■ TEXTE ■
↓↓↓
Monsieur l’ambassadeur, Monsieur le président délégué,

Permettez-moi, en premier lieu, de vous féliciter pour votre nomination. Je vous savais ambassadeur, brillant et disponible. Je vous découvre président délégué de l’Union des Français de l’étranger. Je ne doute pas que vous sachiez mettre demain votre longue expérience diplomatique au service de l’UFE et des Français établis hors de France. 

Je retrouve dans votre réaction à la publication de mon rapport votre expression franche et directe. J’en retiens surtout la vision politique que vous articulez très clairement pour la première fois alors que votre association s’est jusqu’alors cachée derrière un apolitisme qui ne convainquait personne. Je vous remercie donc pour cette clarification que vous exprimez enfin sans retenue.

Nous n’avons pas, de toute évidence, la même approche du rôle de notre modèle social, ni de notre service public. Ceci nous amène naturellement alors à appréhender différemment les problèmes que rencontre cette communauté que nous servons.
↑↑↑
■ DONNÉES AFFICHÉES ■
↓↓↓
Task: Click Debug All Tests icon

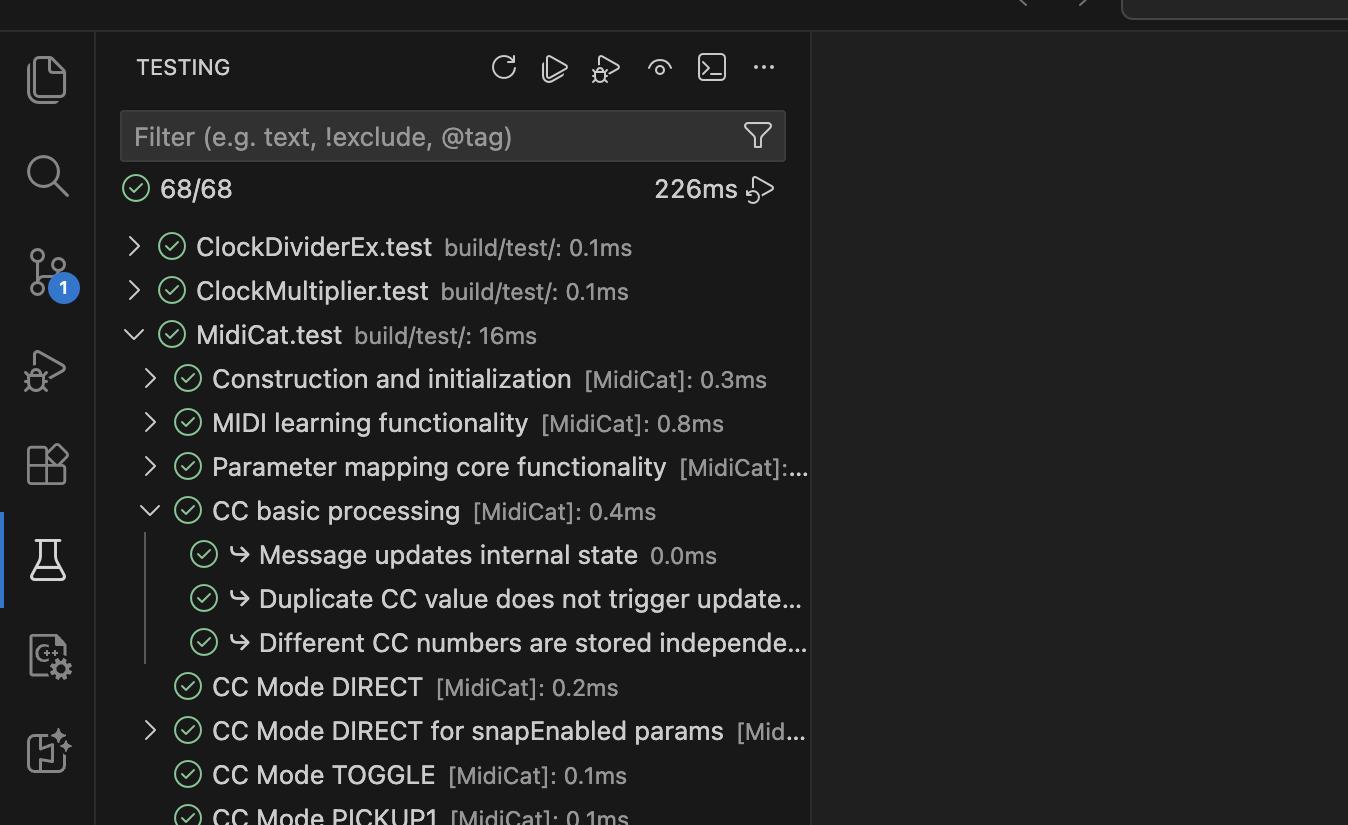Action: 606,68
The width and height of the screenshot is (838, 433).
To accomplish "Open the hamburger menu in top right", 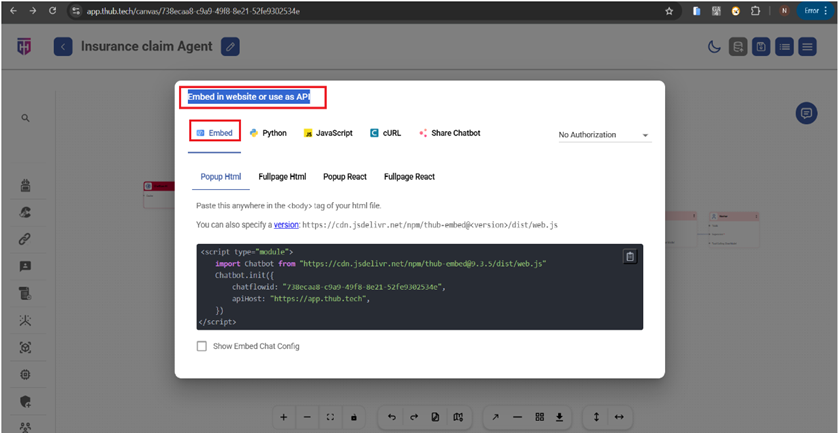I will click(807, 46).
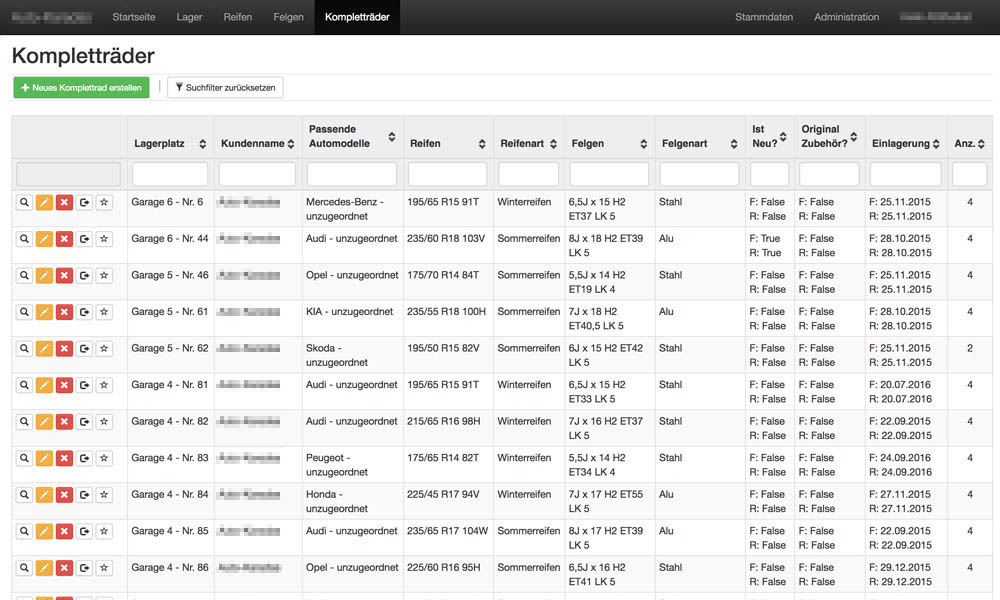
↑↑↑
■ EXERCICES À FAIRE ■
A. Dites si chacune de ces affirmations concorde avec le texte, en répondant par oui ou par non et en citant à l'identique les mots du texte qui tranchent. (i) L'auteur félicite son destinataire pour sa nomination. (ii) Selon l'auteur, l'association a toujours affiché ouvertement une vision politique. (iii) L'auteur dit partager avec son destinataire la même approche du service public.
B. Recopiez, s'il vous plaît, le passage du texte allant de « Monsieur l’ambassadeur, Monsieur » jusqu'à « hors de France. » inclus.
Ce matériel est distinct du texte.

■ RÉPONSES ATTENDUES ■
A.
(i) Oui : « Permettez-moi, en premier lieu, de vous féliciter pour votre nomination. »
(ii) Non : « votre association s’est jusqu’alors cachée derrière un apolitisme qui ne convainquait personne »
(iii) Non : « Nous n’avons pas, de toute évidence, la même approche du rôle de notre modèle social, ni de notre service public. »

B.
Monsieur l’ambassadeur, Monsieur le président délégué,

Permettez-moi, en premier lieu, de vous féliciter pour votre nomination. Je vous savais ambassadeur, brillant et disponible. Je vous découvre président délégué de l’Union des Français de l’étranger. Je ne doute pas que vous sachiez mettre demain votre longue expérience diplomatique au service de l’UFE et des Français établis hors de France.